» **Exercise data**:

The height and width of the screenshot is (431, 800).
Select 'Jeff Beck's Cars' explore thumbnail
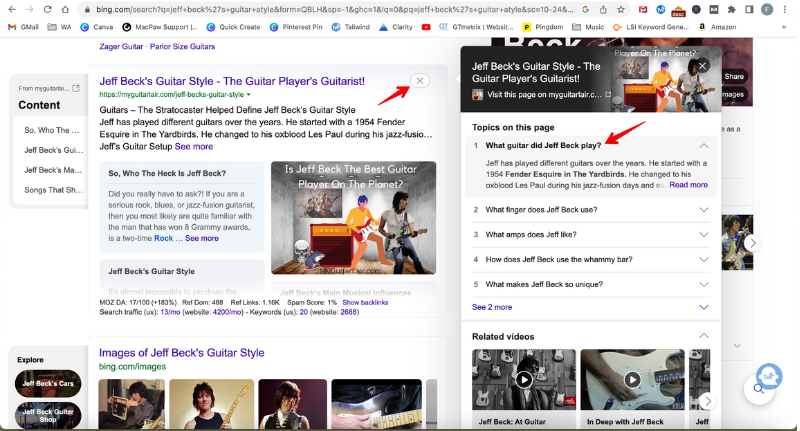(x=48, y=383)
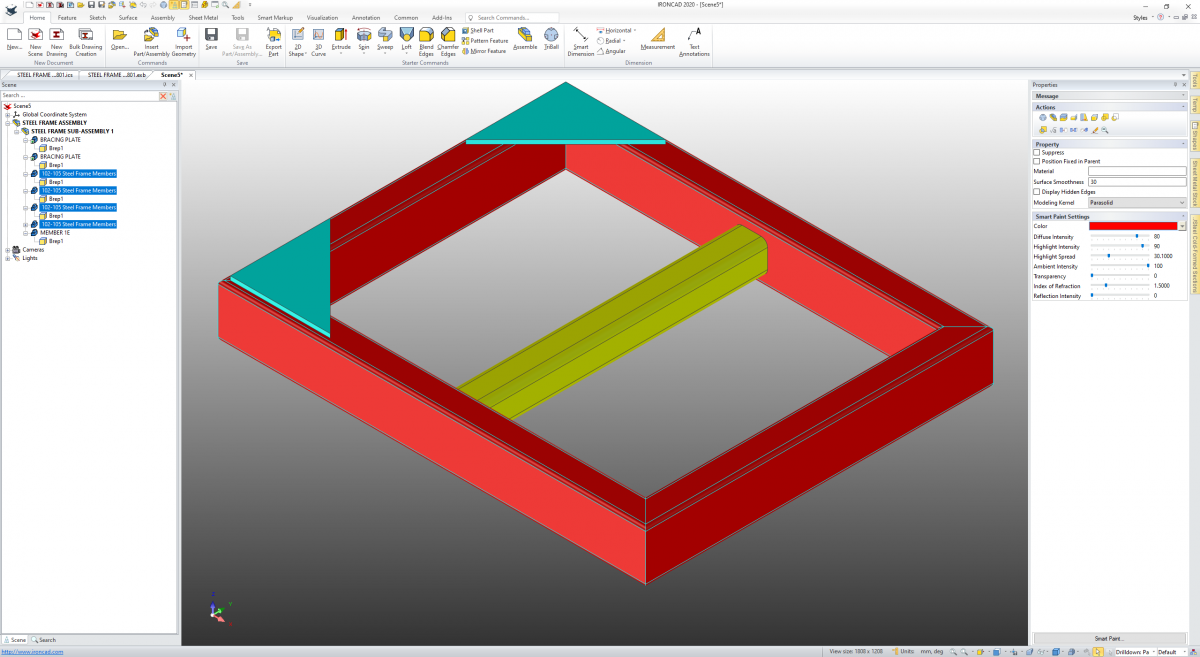Click the red Color swatch

pos(1134,226)
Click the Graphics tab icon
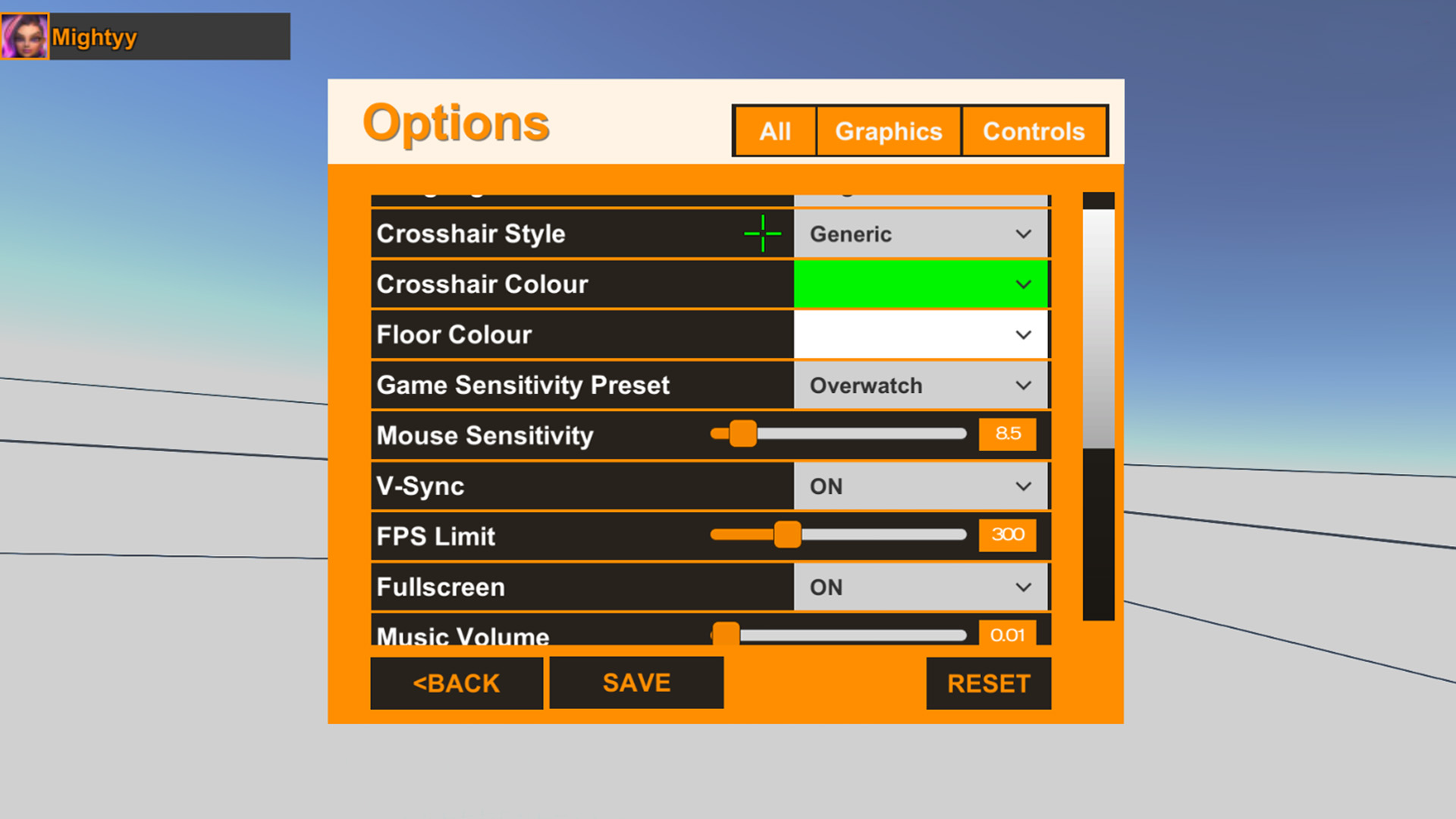The height and width of the screenshot is (819, 1456). tap(888, 131)
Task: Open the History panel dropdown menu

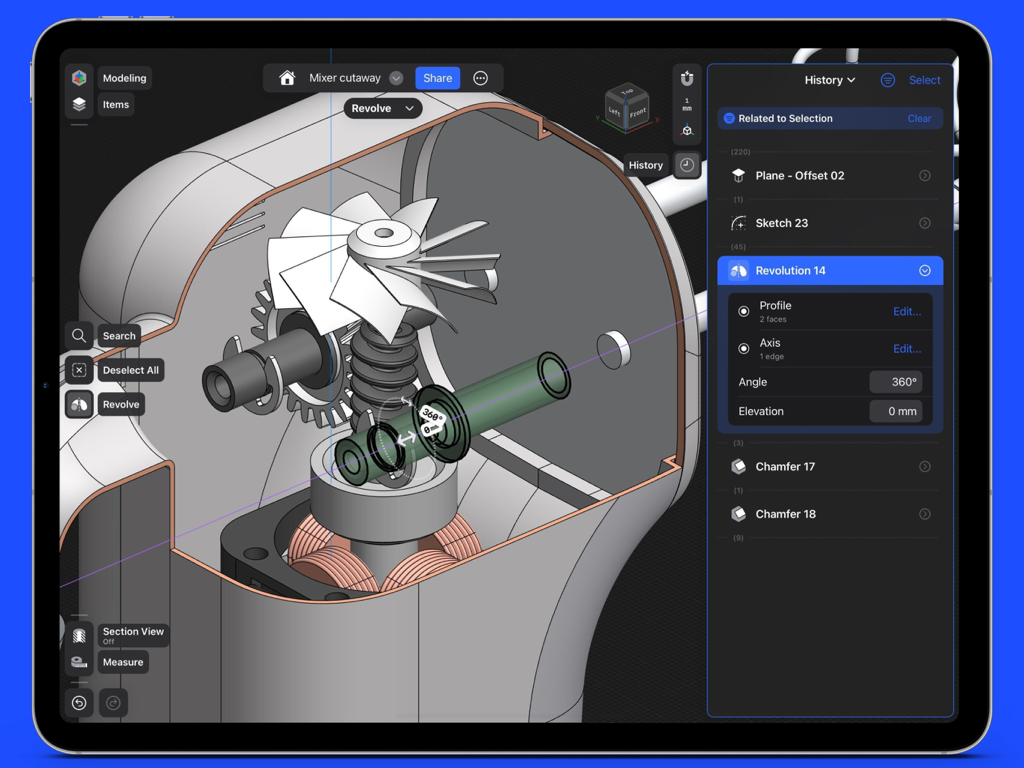Action: tap(830, 80)
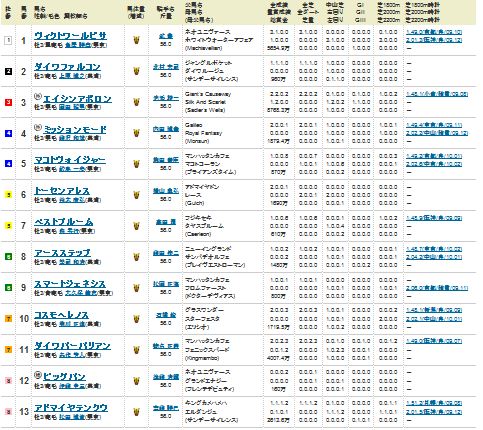Click gold weight icon in トーセンアレス row

point(136,195)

» **Directions**:
Starting with the line containing "Select 'Jeff Beck's Cars' explore thumbnail" and ending with the last line of the records above, write out each line exactly; no pictures.

» **Completed task**:
Select 'Jeff Beck's Cars' explore thumbnail
(x=48, y=383)
Click the red Color swatch

pos(1134,226)
Click the Graphics tab icon
The height and width of the screenshot is (819, 1456). tap(888, 131)
Task: Open the History panel dropdown menu

Action: tap(830, 80)
Click gold weight icon in トーセンアレス row

point(136,195)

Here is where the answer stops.